*Problems to solve:*
A - Answer these from the museum blog excerpt:
(i) What did Steven major in, and at which college?
(ii) How soon after graduation did he land a spot in the PR department?
(iii) In which state park is the George Observatory?
B - Pick up the museum blog excerpt after its final sentence and write the next paragraph.

*Document segment:*

+ + +

Steven never dreamed his first job out of college would be in public relations, and on top of that working for one of the top museums in the country. After all, he majored in History at Vassar College. Within three months of graduation, he landed a spot in the PR department and has not looked back since. He is fast becoming a communications fanatic, spending a tremendous amount of his time promoting the museum and all it has to offer.

20 years ago, it was still the 80s. The Hubble Telescope had not been launched, nor returned the extraordinary images from the deepest regions of space that inspire such wonder today. Construction on the International Space Station hadn’t yet begun, and Pluto was still a planet.

Girl Scouts

And, 20 years ago today, the George Observatory was born. Since then, countless school children, aspiring astronomers, and people just interested in seeing the beauty of the stars and planets have visited the facility in Brazos Bend State Park.

+ + +

*Data extract:*

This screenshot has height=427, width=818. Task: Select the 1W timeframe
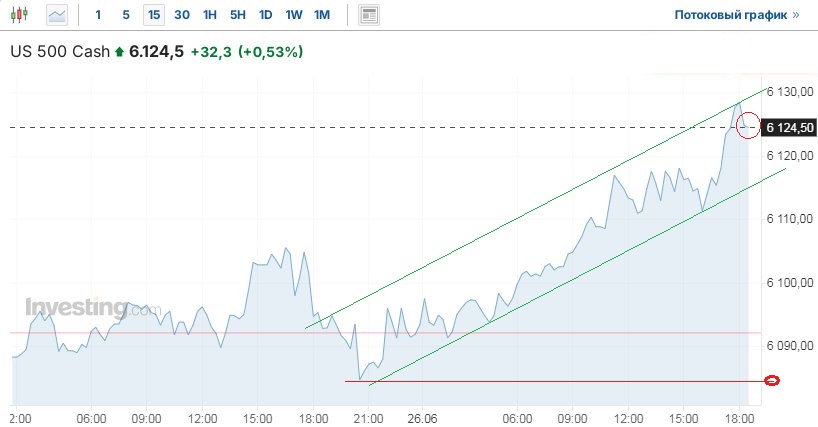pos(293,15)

+ + +

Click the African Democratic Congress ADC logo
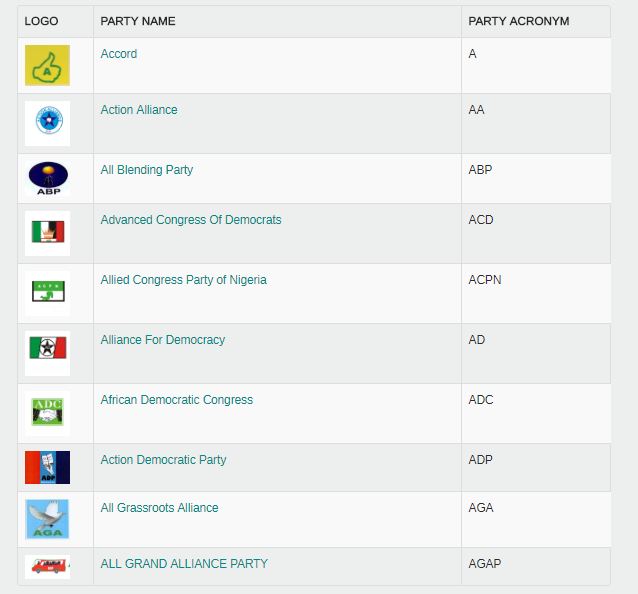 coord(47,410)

+ + +

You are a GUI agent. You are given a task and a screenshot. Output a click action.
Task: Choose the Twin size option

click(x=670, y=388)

+ + +

*Exercise responses:*
A -
(i) History, at Vassar College.
(ii) Within three months.
(iii) Brazos Bend State Park.

B -
For 20 years, kids have participated in simulated space missions by heading for outer space in our Expedition Center. Visitors have gazed through our three telescopes, open to the public almost every Saturday night. Through our large 36′ Gueymard Research Telescope, visitors have been able to view the craters on the moon, all of the planets, comets, meteors, eclipses, and various stars and constellations. Using the telescope, a group from the Fort Bend Astronomy Club has discovered more than 400 asteroids – and named five of them. Come by on a Saturday night, and you’ll meet many of them – as they’re frequently on hand to share a look through their telescopes and a passion for observing.

Over the last 20 years, dozens of probes and satellites have been sent to scout nearby moons and planets. NASA has plans to study them in more detail, explore new masses, and is planning the completion of the International Space Station in 2011.

Who knows what the future of space holds for mankind? Supernovas exploding in the deep of space, space colonization, or even intelligent life on other planets. We fervently hope that the George will inspire kids to be a part of the future of science and space exploration, wherever that might lead them – and into an exploration of the unknown. We look forward to discovering the future of space and uncovering new mysteries along with you at the George Observatory.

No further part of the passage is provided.